Co prawda Miliband, który od niedzieli przebywa z wizytą w Moskwie, określił swoje dwudniowe rozmowy z Ławrowem jako "merytorycznie ważne" i "produktywne", jednak sprawa Litwinienki jest wciąż nierozwiązana.

Szef brytyjskiej dyplomacji wyjaśnił radiu Echo Moskwy, że Wielka Brytania wyklucza możliwość sądzenia Ługowoja na terytorium Federacji Rosyjskiej. "Zbrodni dokonano w Londynie i tam powinien się odbyć proces" - podkreślił brytyjski minister.

Reklama

Jeśli w ogóle się odbędzie, to rzeczywiście tylko tam, bowiem Siergiej Ławrow oświadczył, że materiały przekazane Moskwie przez stronę brytyjską są niewystarczające nawet do tego, by postawić Ługowoja przed sądem w Rosji.

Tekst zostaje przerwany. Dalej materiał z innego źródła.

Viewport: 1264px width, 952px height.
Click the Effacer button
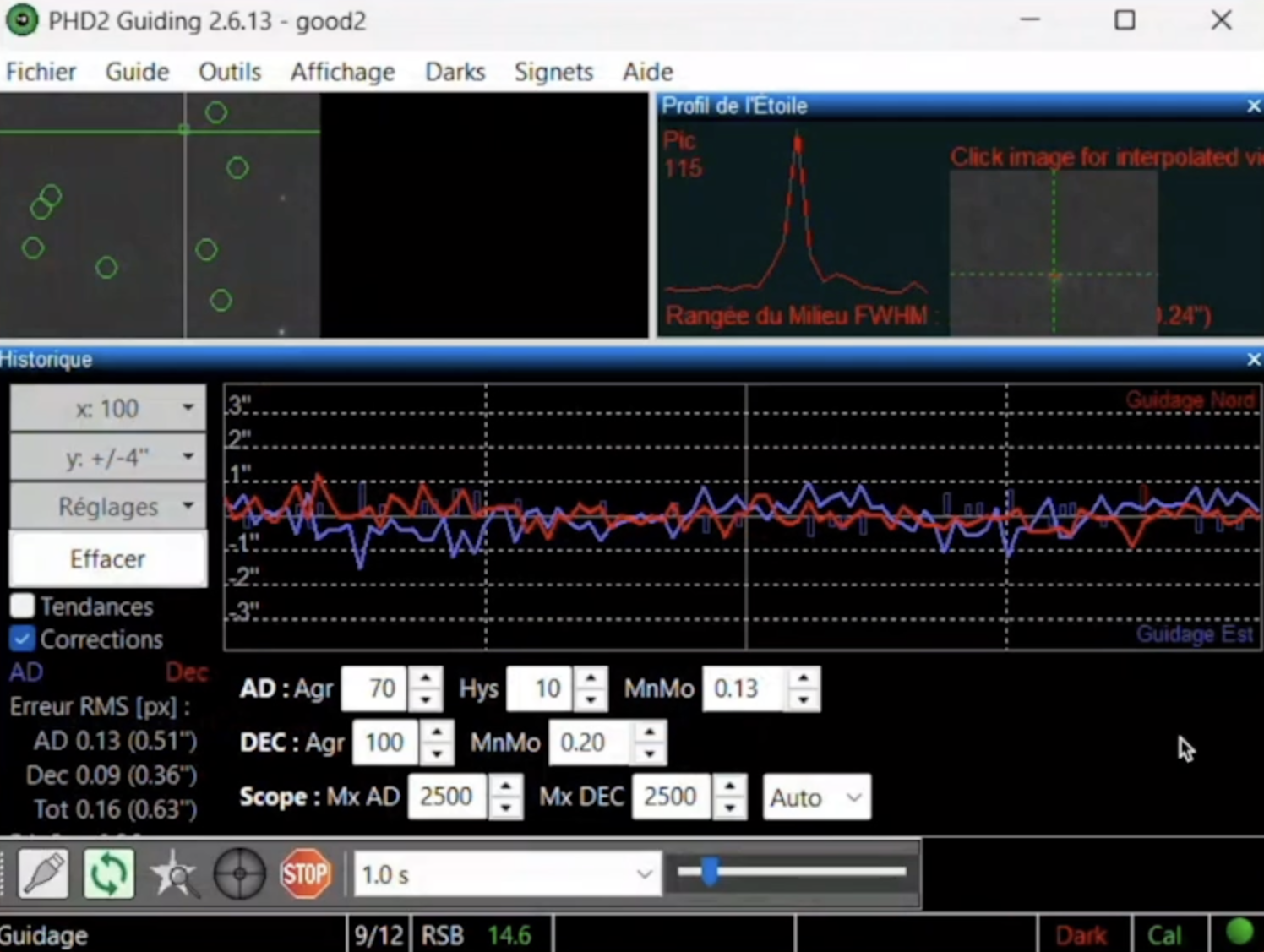[107, 558]
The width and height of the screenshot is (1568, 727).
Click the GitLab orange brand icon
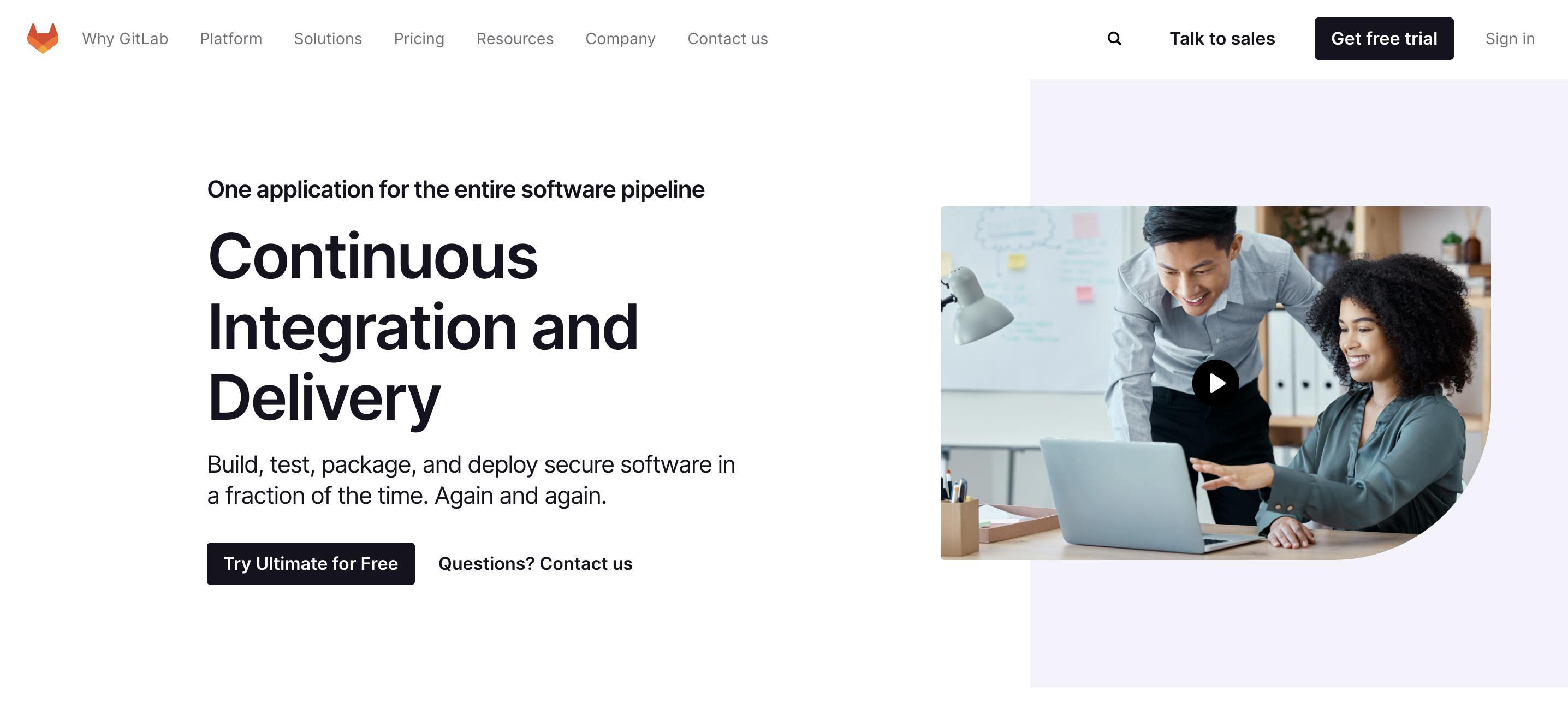point(42,38)
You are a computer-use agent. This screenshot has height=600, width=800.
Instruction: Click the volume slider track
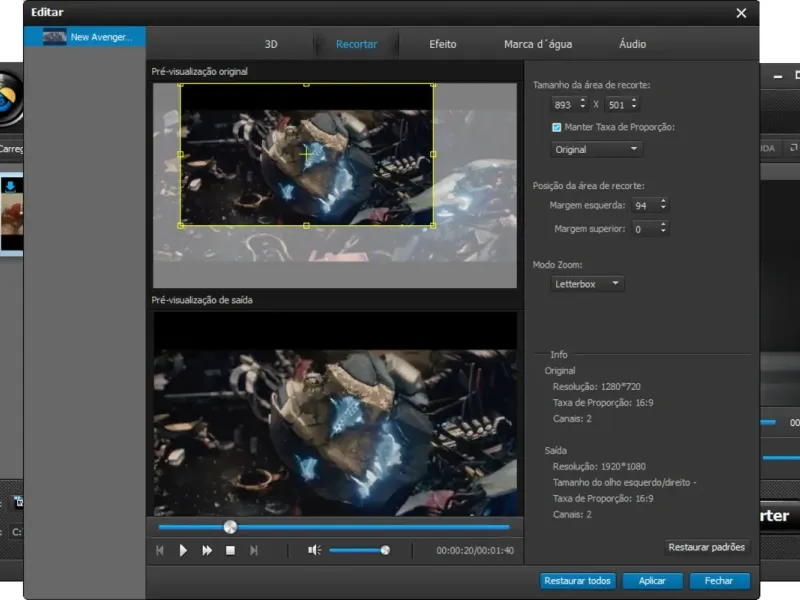tap(355, 550)
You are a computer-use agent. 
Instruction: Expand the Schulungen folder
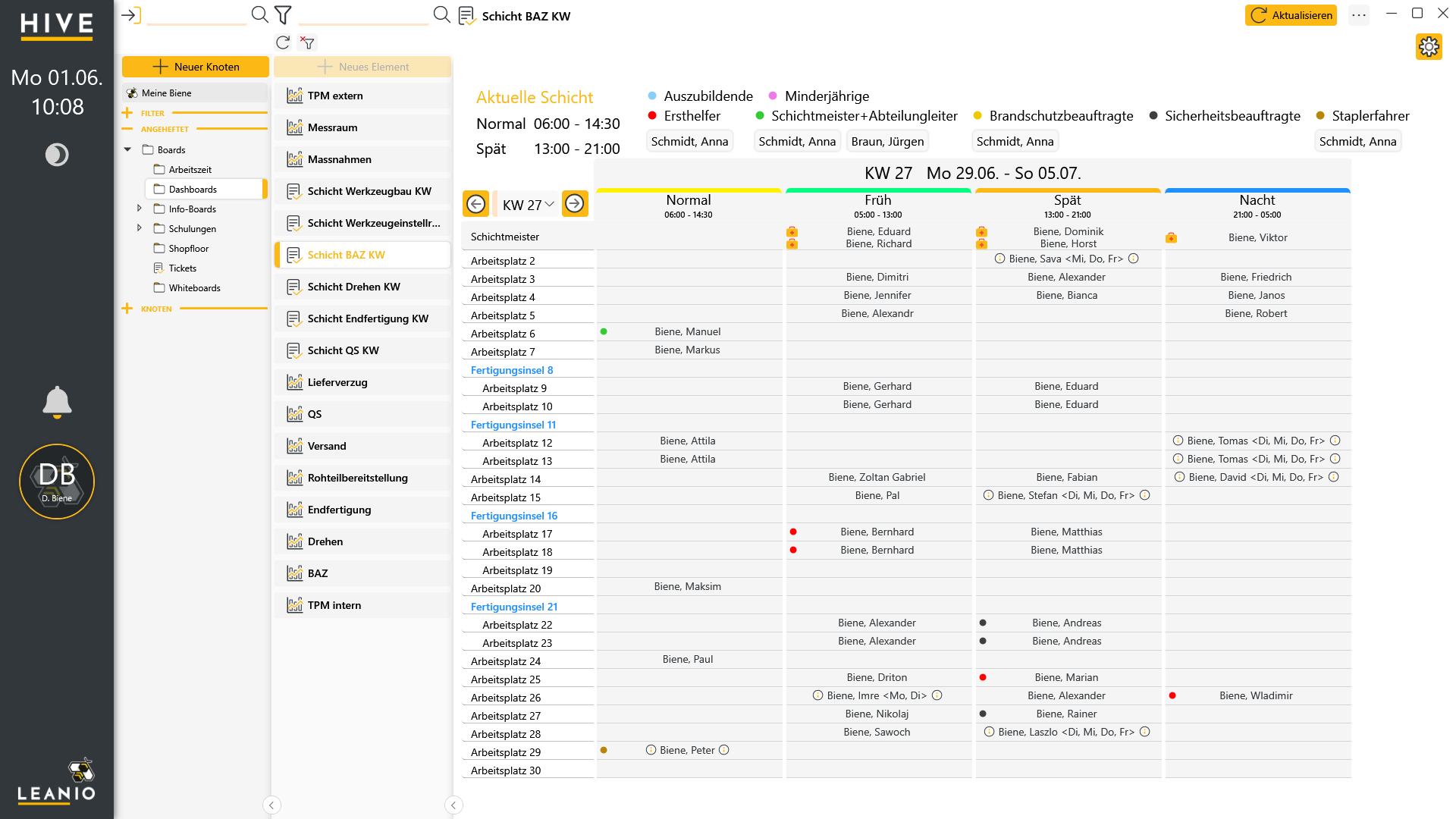click(x=139, y=228)
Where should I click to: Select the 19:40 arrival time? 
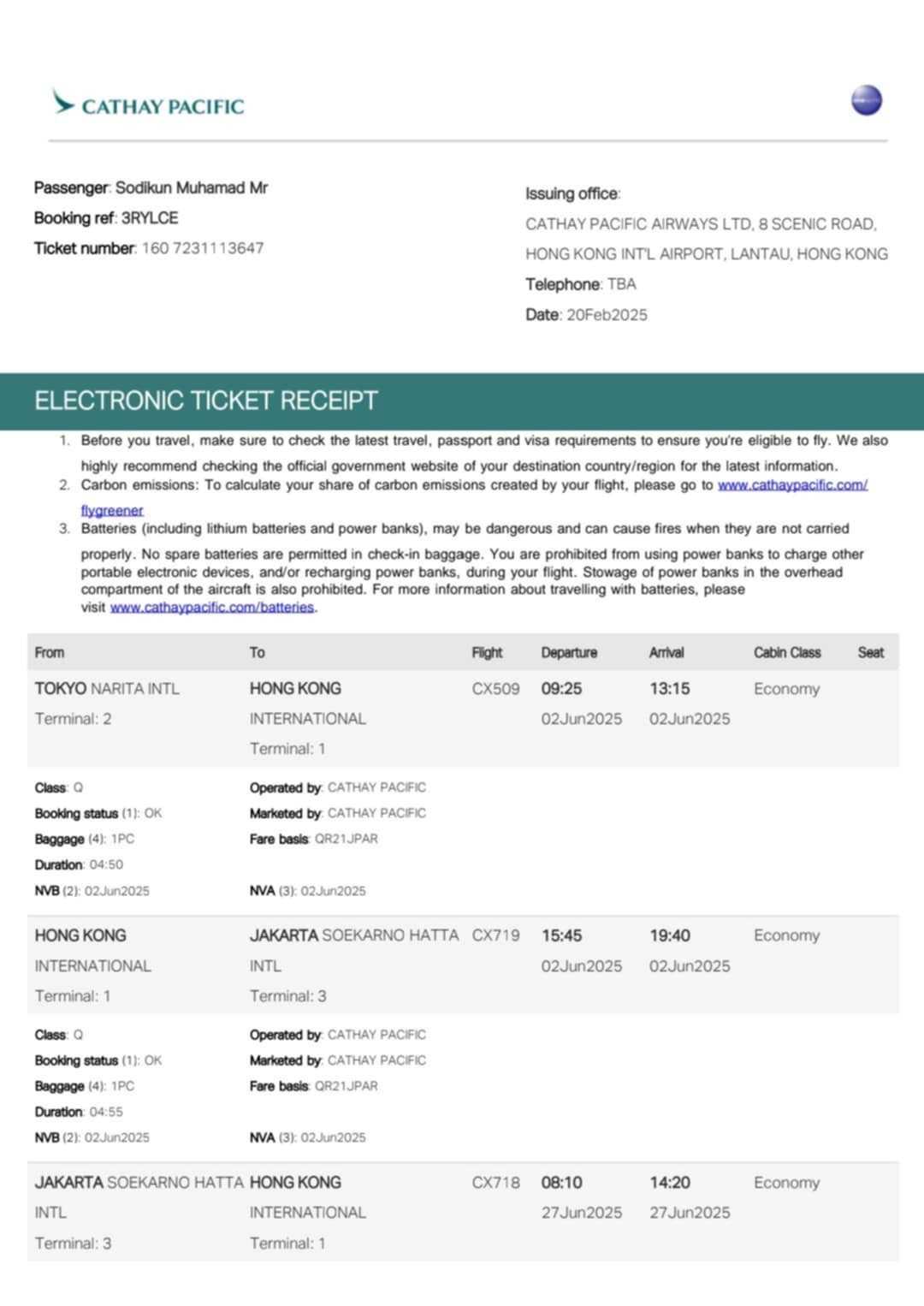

Podróż Milibanda do Moskwy jest pierwszą wizytą szefa brytyjskiego MSZ w Rosji od pięciu lat. Oprócz rozmów z Ławrowem szef Foreign Office ma w planie spotkania z przedstawicielami rosyjskiego społeczeństwa obywatelskiego i biznesmenami z obu państw.

David Millband zapowiedział, że Rosja i Wielka Brytania zintensyfikują oficjalne kontakty. Ministrowie podpisali oświadczenia w sprawie Afganistanu, Bliskiego Wschodu i nierozprzestrzeniania broni jądrowej.

Relacje między Moskwą i Londynem gwałtownie się pogorszyły na początku tej dekady, gdy strona brytyjska odmówiła ekstradycji do Rosji znienawidzonego przez Kreml oligarchy Borysa Bieriezowskiego i kilku liderów czeczeńskich separatystów.

Dwustronne stosunki polityczne praktycznie uległy zamrożeniu w 2007 roku, gdy władze Wielkiej Brytanii oskarżyły Ługowoja o otrucie radioaktywnym polonem Litwinienki, który - podobnie jak Bieriezowski - korzystał z azylu politycznego na Wyspach Brytyjskich.

Londyn od tego czasu domaga się ekstradycji byłego funkcjonariusza KGB, który obecnie jest deputowanym do Dumy Państwowej, niższej izby rosyjskiego parlamentu. Moskwa konsekwentnie odmawia, zasłaniając się Konstytucją, która zabrania wydawania obywateli Rosji obcym państwom.